Background information
- Born: Robin Andrew Guthrie 4 January 1962 (age 64)
- Origin: Grangemouth, Stirlingshire, Scotland
- Genres: Dream pop; Post-punk; ambient; drone; alternative rock;
- Occupations: Musician; songwriter; composer; record producer; audio engineer;
- Instruments: Guitar; bass; keyboards; drums;
- Years active: 1979–present
- Labels: 4AD; Fontana; Bella Union; Darla; Rocket Girl;
- Formerly of: Cocteau Twins
- Website: robinguthrie.com

= Robin Guthrie =

Scottish musician and member of Cocteau Twins (born 1962)

Robin Andrew Guthrie (born 4 January 1962) is a Scottish musician, songwriter, composer, record producer and audio engineer, best known as the co-founder of the dream pop band Cocteau Twins. During his career Guthrie has performed guitar, bass guitar, keyboards, drums and other musical instruments, in addition to programming, sampling and sound processing.

==Early life==
Guthrie grew up in Grangemouth, Scotland. There were musical instruments in his family's home, but he never had any proper musical training. With an interest in electronics and trained as an electrician, Guthrie started to experiment with fuzz boxes and guitar pedals to find an alternative sound for his guitar. Guthrie and his friend Will Heggie were members of a four-piece band called The Heat, who later released a single under the name The Liberators in 1980. The same year, Guthrie co-founded Cocteau Twins with Heggie and vocalist Elizabeth Fraser.

==Career==
Following the break-up of Cocteau Twins in 1998, Guthrie released his first solo record, Imperial, in 2003 on Bella Union Records. Guthrie's next release, which was co-written with Harold Budd, was the film score for Gregg Araki's Mysterious Skin. The soundtrack was released in May 2005 by Commotion and consists of 15 complete songs based on the short pieces used in the film.

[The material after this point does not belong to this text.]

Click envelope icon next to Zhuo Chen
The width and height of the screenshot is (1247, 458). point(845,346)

In 2006, Guthrie signed a four-album solo deal with Darla Records, the first product of which was the album Continental. In February 2007, American webzine Somewhere Cold voted Continental best album of 2006, on their 2006 Somewhere Cold Awards Hall of Fame, and ranked Guthrie Artist of the Year. He subsequently released two four-track EPs, Everlasting and Waiting for Dawn.

Two more collaborations with Harold Budd (who had previously announced his musical retirement) were released simultaneously in 2007. After the Night Falls and Before the Day Breaks were both co-composed, co-produced and played with Budd. Like the soundtrack to Mysterious Skin, both albums feature slow, drifting pieces primarily created with treated guitar and piano.

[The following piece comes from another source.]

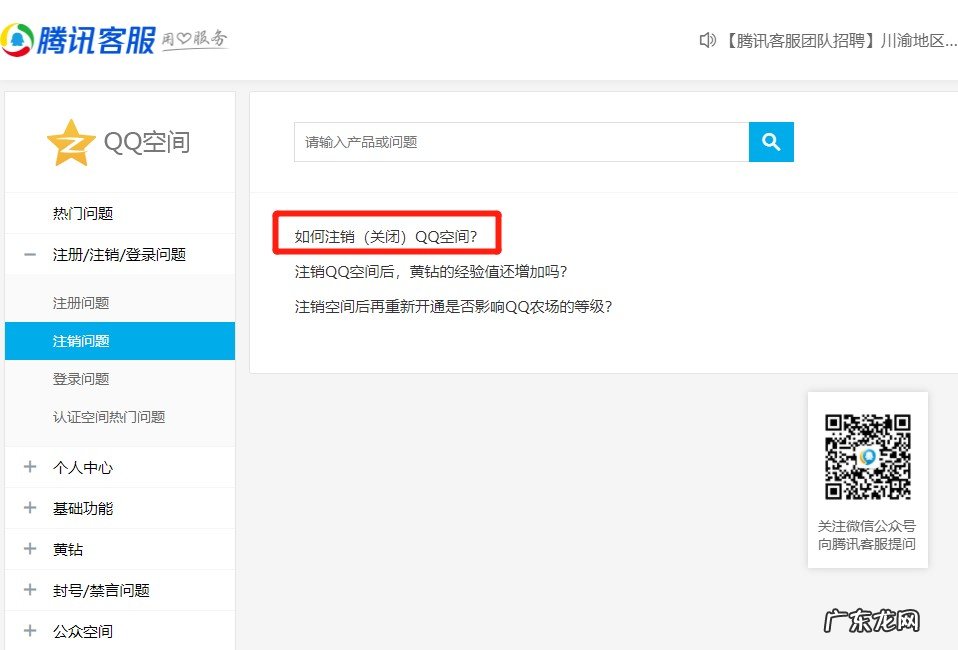958x650 pixels.
Task: Click the WeChat QR code image
Action: click(x=867, y=457)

Guthrie has also collaborated with singer Siobhan de Maré (formerly of Mono) as the band Violet Indiana. Their first full-length album, Roulette, was released in 2001. A second album, Russian Doll, followed in 2004. In March 2006 Guthrie reported on his weblog that the group had started work again on new material.

In May 2009, Mirrorball, an album-length collaboration between Guthrie and John Foxx was released on Metamatic Records.

A new solo album, Carousel, was released via Rocket Girl in Europe on 1 September 2009 and Darla Records on 15 September 2009. Additionally, Guthrie issued the Angel Falls EP in early 2009, and the Songs to Help My Children Sleep EP in October 2009. A further EP Sunflower Stories was released in March 2010

Guthrie's most recent releases are Emeralds (2011) and two collaboration albums with Harold Budd, Bordeaux and Winter Garden (with Eraldo Bernocchi) (both 2011).

He played guitar on the Telefon Tel Aviv track "The Sky Is Black", from The Birds EP (2012). Guthrie released Fortune, his newest full-length album on 26 November 2012.

In 2015, Guthrie and friend Mark Gardener of Ride wrote, performed and recorded the album Universal Road together.

Guthrie currently tours live under the name "The Robin Guthrie Trio" consisting of himself, Steve Wheeler on bass and Antti Mäkinen on drums.

He has been living in France with his wife Florence since 2001.

==Recording and production work==
In 1985, Robin Guthrie produced Felt's fourth studio album, Ignite the Seven Cannons, and in 1987, he produced The Gun Club's fourth studio album, Mother Juno in Berlin. In 1990 he produced Lush's second EP Mad Love and a few other songs scattered on various compilation albums. He went on to produce their 1992 debut album Spooky and Black Spring EP (1991).

In 2005 Guthrie mixed Amber Smith's third studio album entitled RePRINT which brought the band an international breakthrough.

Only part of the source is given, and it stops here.